That's a little closer, but AFAICT it's just a bunch of added "signatories" -- again from a skim-read.
In the long run, WebAssembly may be it. As of the promised-1.0 it's just a way/excuse to run C/C++ code on the browser's VM with some GL/Canvas mixed in there. I mean, I understand marketing a FPS-game-in-the-browser as the be-all and end-all thing, but that's not my market or end game :).
It'll be really interesting to see what happens with WebAssembly 1.1, 1.2, 2.x... Will they be the ones to surmount the insurountable obstacles?
(I've been around for quite a long time in the industry, so... having learned things and just how much the last 20% takes, I tend to temper my optimism quite a bit.)
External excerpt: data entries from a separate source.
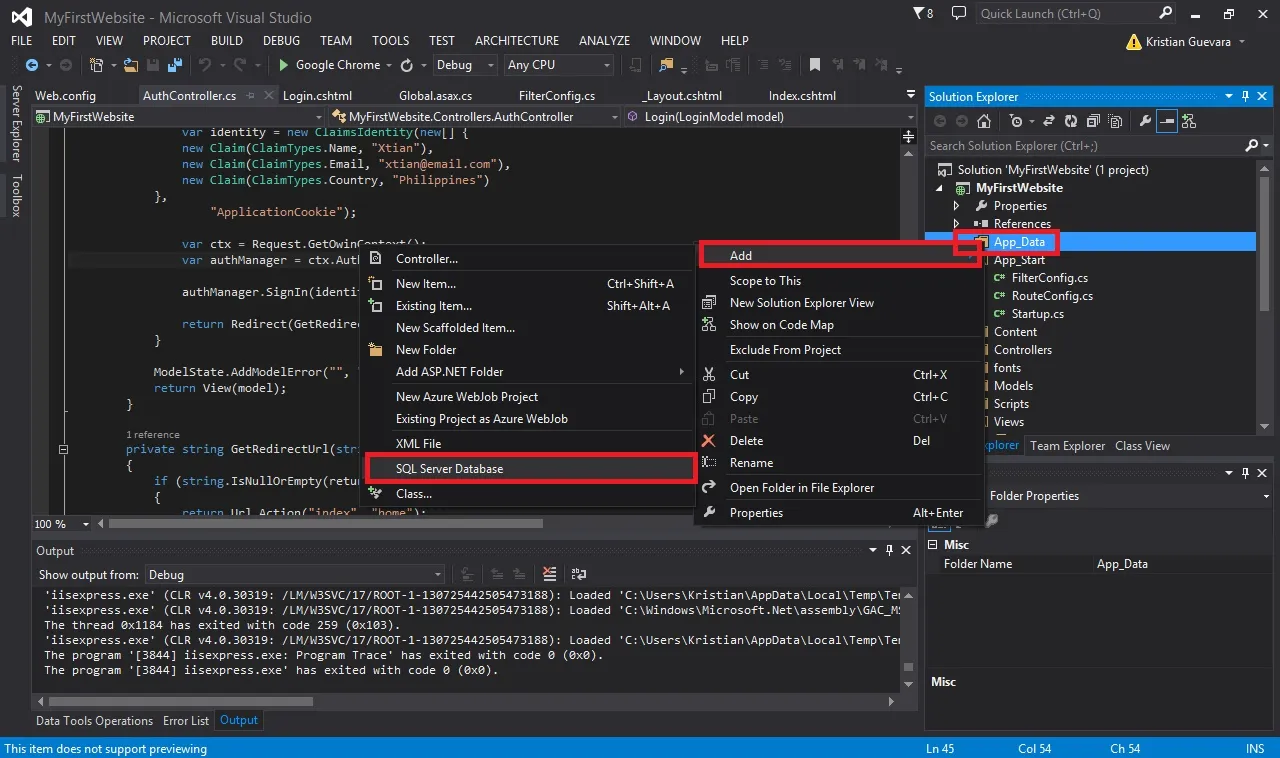Expand the References node in tree

pos(957,224)
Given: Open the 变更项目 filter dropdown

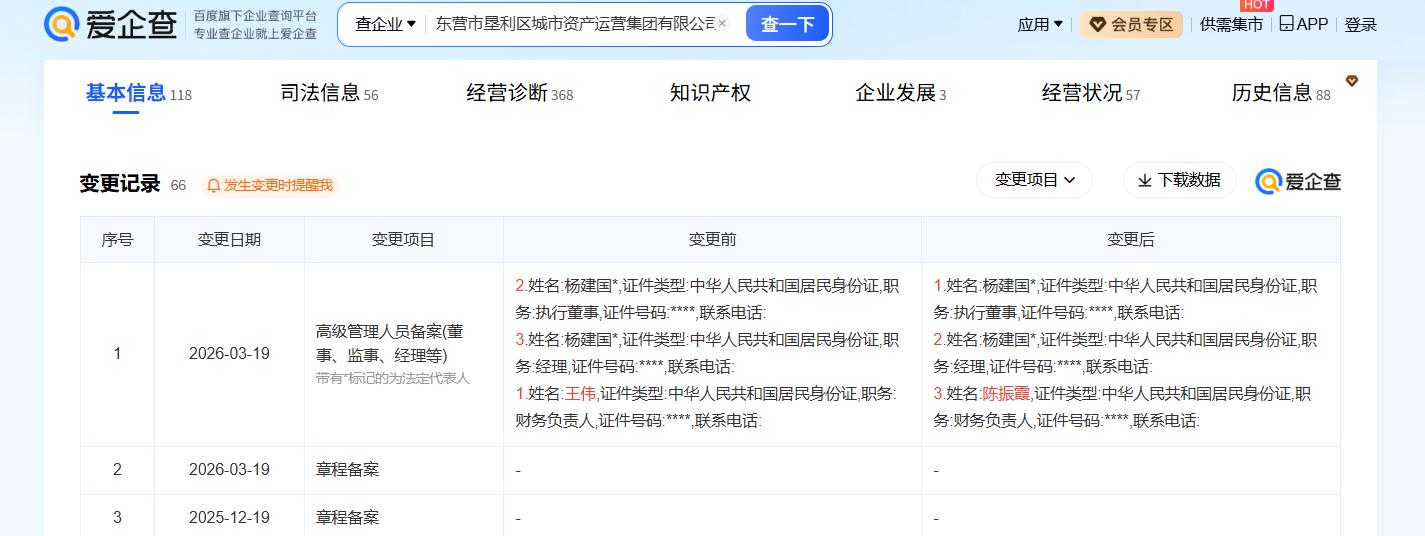Looking at the screenshot, I should [x=1034, y=180].
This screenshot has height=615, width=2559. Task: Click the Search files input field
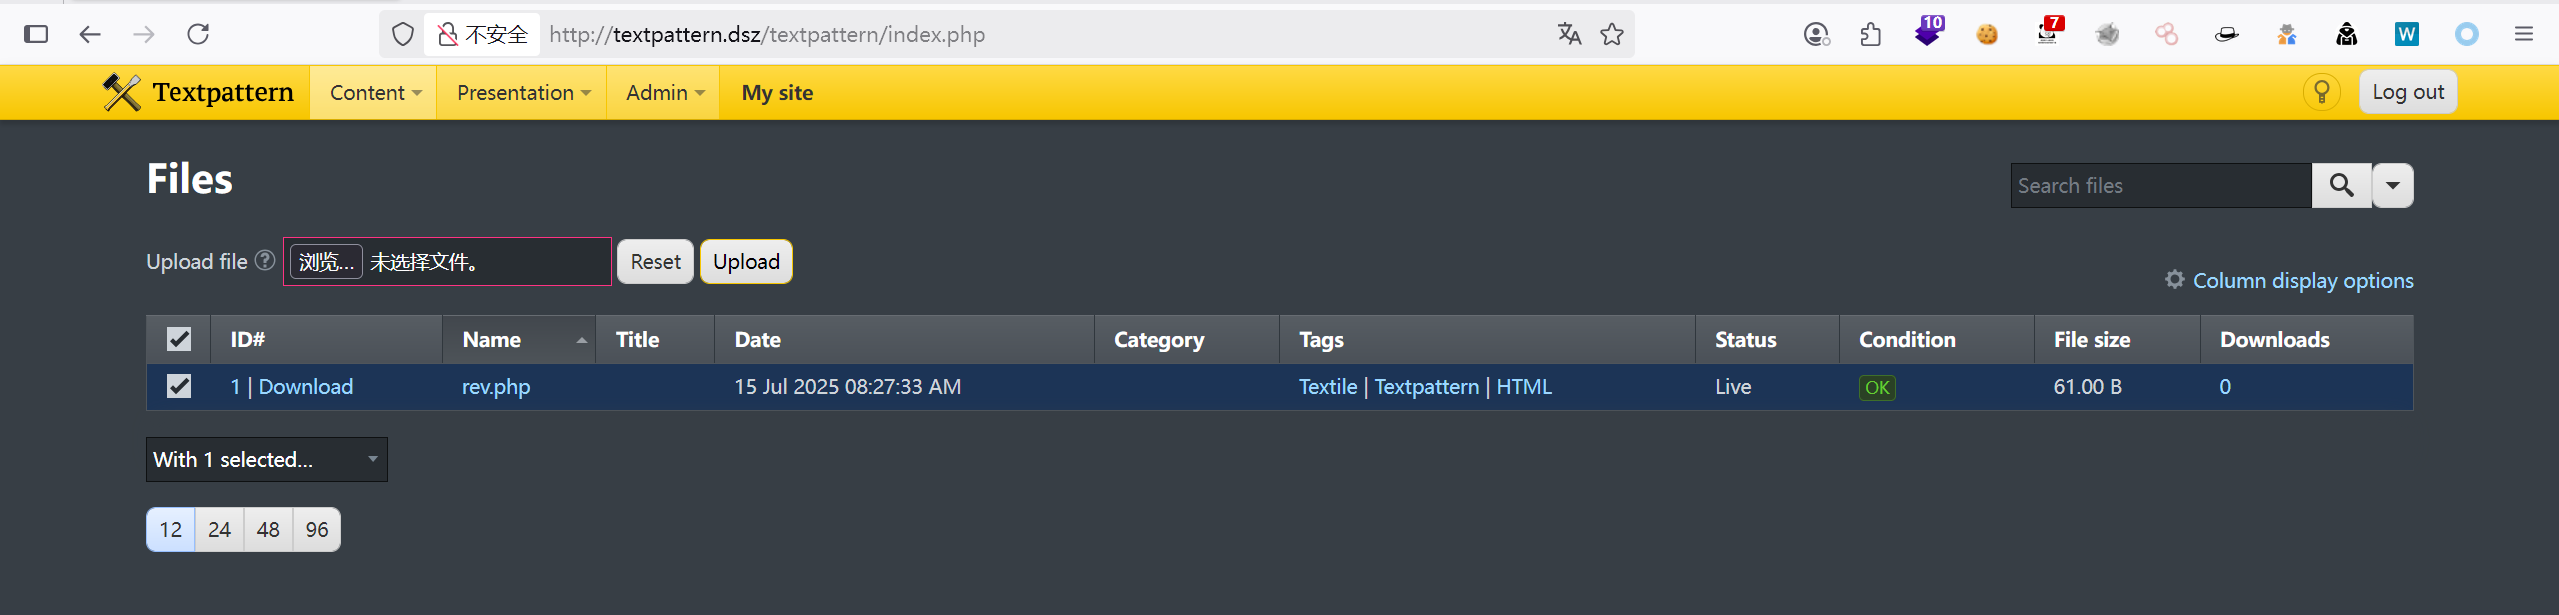[x=2160, y=185]
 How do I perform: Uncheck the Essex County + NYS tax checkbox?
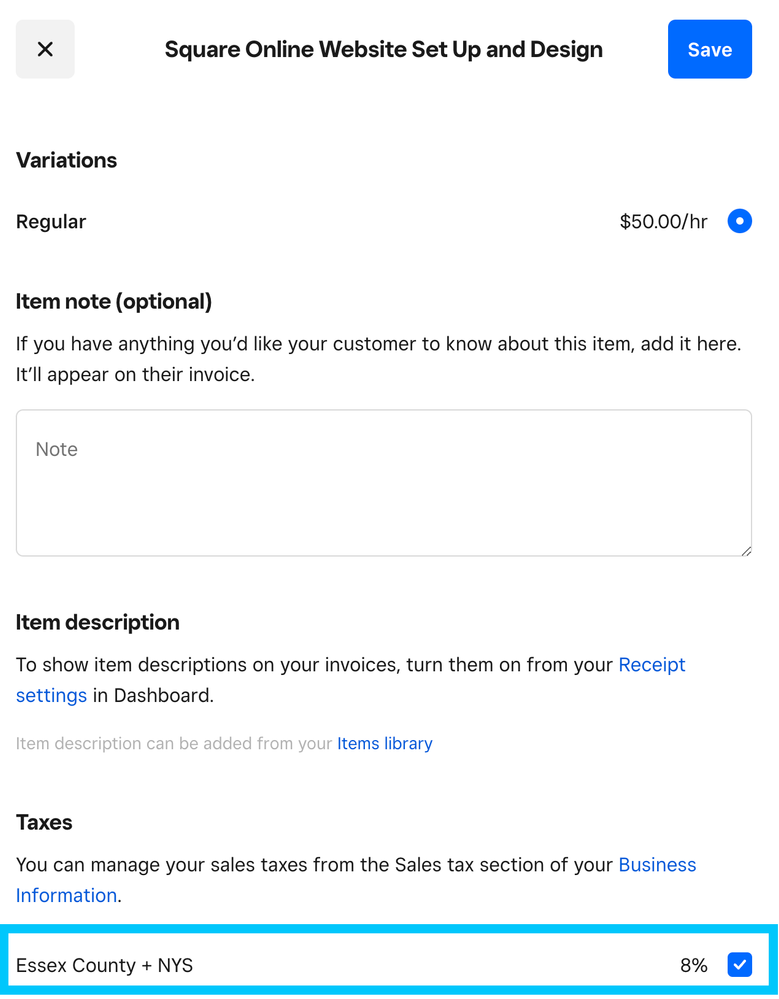[739, 965]
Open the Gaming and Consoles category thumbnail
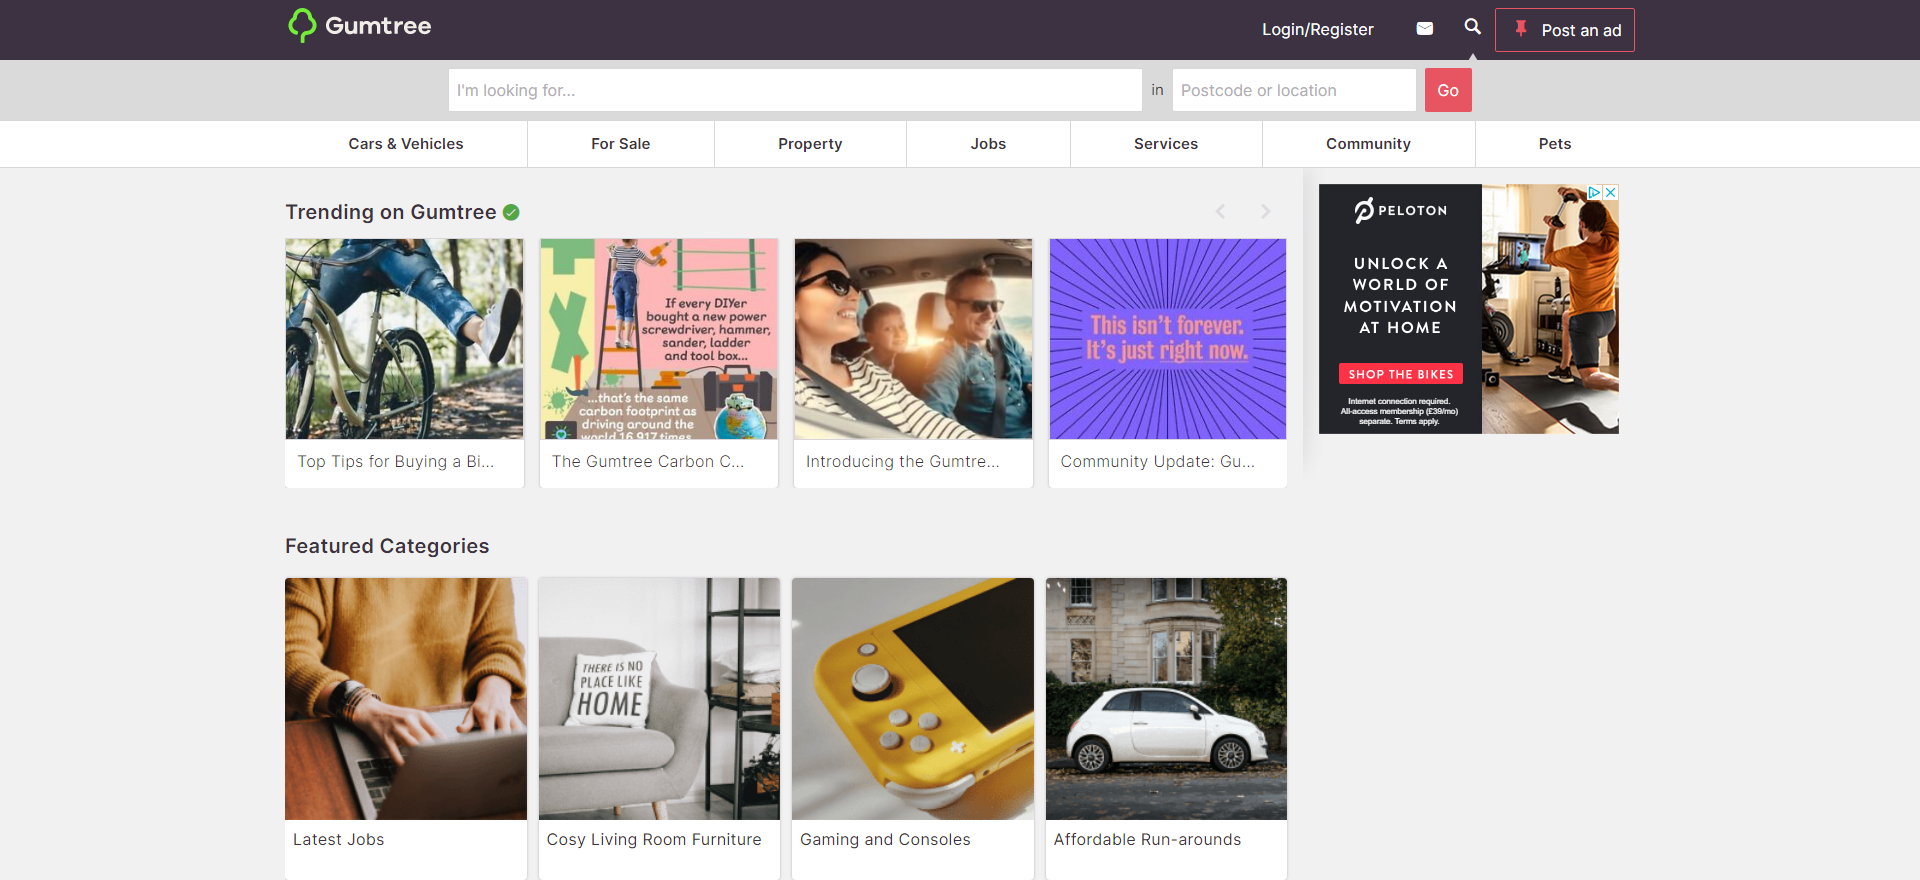Viewport: 1920px width, 880px height. point(912,698)
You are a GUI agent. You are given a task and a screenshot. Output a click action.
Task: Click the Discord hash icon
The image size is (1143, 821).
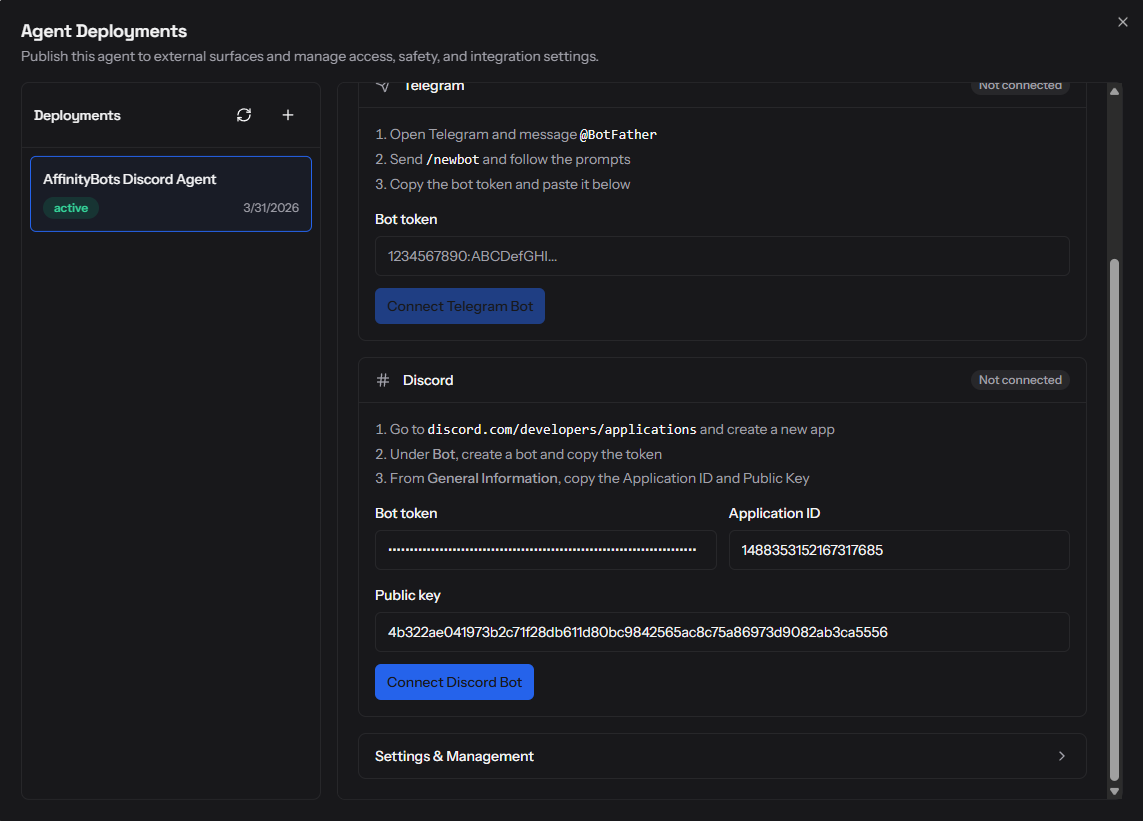tap(381, 380)
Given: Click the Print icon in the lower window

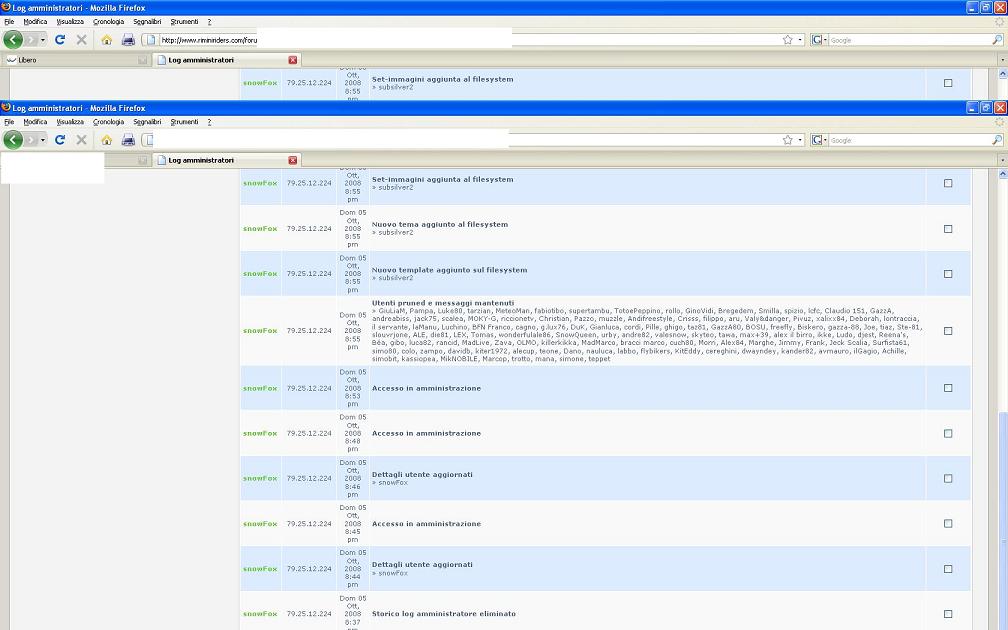Looking at the screenshot, I should [x=128, y=140].
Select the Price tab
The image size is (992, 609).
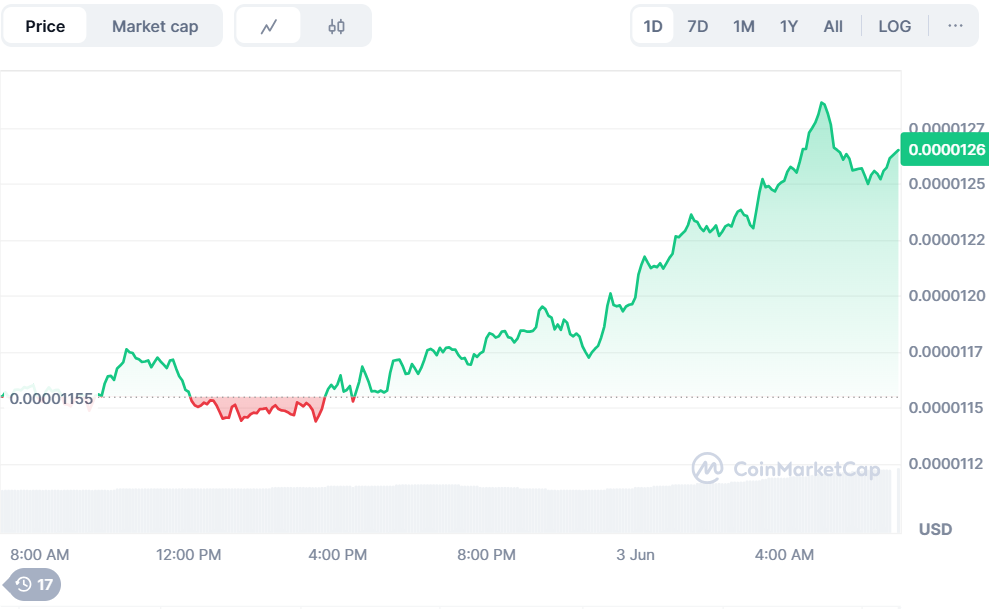pyautogui.click(x=45, y=27)
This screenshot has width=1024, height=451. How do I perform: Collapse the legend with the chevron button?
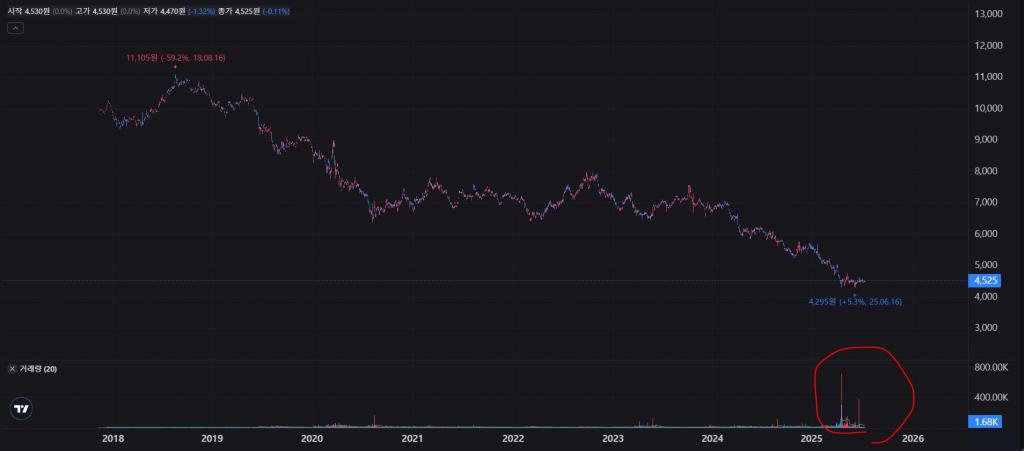click(x=15, y=28)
That's fair enough, but I guess I just don't think there's enough... commitment in that?
I appreciate the point about meta-standards vs. standards. I think I'm more looking for concrete technical standards (to obviate all others before them![1]) than meta-standards. The web has advanced significantly in the last few years, perhaps even as a result of this meta-standard, but ultimately I'm skeptical that competition between entities that don't have the same goal will "succeed"[2] in any objective sense. The point me be a a bit muddled at this point, but think "principal agent problem".
[1] Because that always works! (Find your own XKCD)
[2] Yeah, I know. Everybody has a different idea of what that means.
https://github.com/extensibleweb/manifesto/blob/master/READM...
Perhaps WebAssembly is close to what you think of as a "universal bytecode"?